__PROBLEM SET__:
A – Print the passage from the text on KagNet, from "The research introduces" up to and including "and trustworthy inferences.".
B – Answer these questions using the text on KagNet:
(i) Which resource served as the only external resource for the Bert-based models?
(ii) On which dataset did the model achieve state-of-the-art performance?
(iii) What is used to prune noisy paths during schema graph grounding?
C – The "Summary of Contributions" section of the text on KagNet names what KagNet combines to represent schema graphs. List every one of these.

##### TEXT UNDER STUDY

KagNet: Knowledge-Aware Graph Networks for Commonsense Reasoning (1909.02151v1)

Abstract: Commonsense reasoning aims to empower machines with the human ability to make presumptions about ordinary situations in our daily life. In this paper, we propose a textual inference framework for answering commonsense questions, which effectively utilizes external, structured commonsense knowledge graphs to perform explainable inferences. The framework first grounds a question-answer pair from the semantic space to the knowledge-based symbolic space as a schema graph, a related sub-graph of external knowledge graphs. It represents schema graphs with a novel knowledge-aware graph network module named KagNet, and finally scores answers with graph representations. Our model is based on graph convolutional networks and LSTMs, with a hierarchical path-based attention mechanism. The intermediate attention scores make it transparent and interpretable, which thus produce trustworthy inferences. Using ConceptNet as the only external resource for Bert-based models, we achieved state-of-the-art performance on the CommonsenseQA, a large-scale dataset for commonsense reasoning.

Knowledge-Aware Graph Networks for Commonsense Reasoning

The paper "KagNet: Knowledge-Aware Graph Networks for Commonsense Reasoning" presents a sophisticated approach to enhancing machine commonsense reasoning through the use of external structured knowledge bases. This method leverages knowledge graphs to perform explainable and interpretable inferences, addressing one of the critical bottlenecks in the pursuit of artificial general intelligence.

Summary of Contributions

The research introduces KagNet, a novel framework designed to empower machines with the ability to perform commonsense reasoning by utilizing external, structured commonsense knowledge graphs, specifically ConceptNet. The framework functions by grounding a question-answer pair into a schema graph, which is a subgraph of the knowledge graph relevant to the given query. The novelty lies in the representation of these schema graphs via KagNet, which employs a combination of graph convolutional networks (GCNs), long short-term memory networks (LSTMs), and a hierarchical path-based attention (HPA) mechanism to produce transparent and trustworthy inferences.

Technical Approach

KagNet's architecture consists of several key components:

1. Schema Graph Grounding: The process begins by recognizing concepts in the question and answers, constructing schema graphs by finding paths among these concepts within ConceptNet, and then pruning noisy paths using knowledge graph embedding techniques. This ensures that the model focuses on the most relevant knowledge for reasoning.

##########
##### EXERCISE DATA

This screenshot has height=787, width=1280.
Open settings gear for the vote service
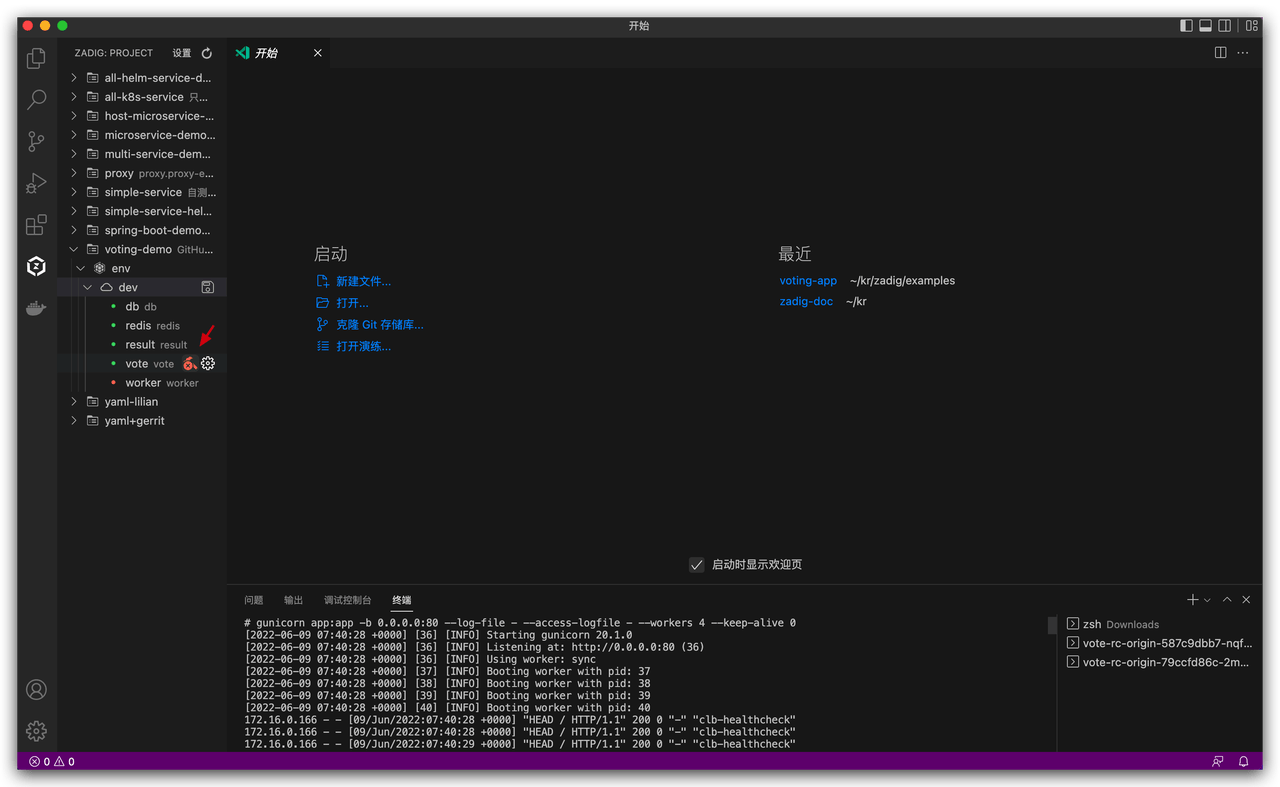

##########

__RESPONSES TO THE TASKS__:
A –
The research introduces KagNet, a novel framework designed to empower machines with the ability to perform commonsense reasoning by utilizing external, structured commonsense knowledge graphs, specifically ConceptNet. The framework functions by grounding a question-answer pair into a schema graph, which is a subgraph of the knowledge graph relevant to the given query. The novelty lies in the representation of these schema graphs via KagNet, which employs a combination of graph convolutional networks (GCNs), long short-term memory networks (LSTMs), and a hierarchical path-based attention (HPA) mechanism to produce transparent and trustworthy inferences.

B –
(i) ConceptNet
(ii) CommonsenseQA
(iii) Knowledge graph embedding techniques

C –
- Graph convolutional networks (GCNs)
- Long short-term memory networks (LSTMs)
- A hierarchical path-based attention (HPA) mechanism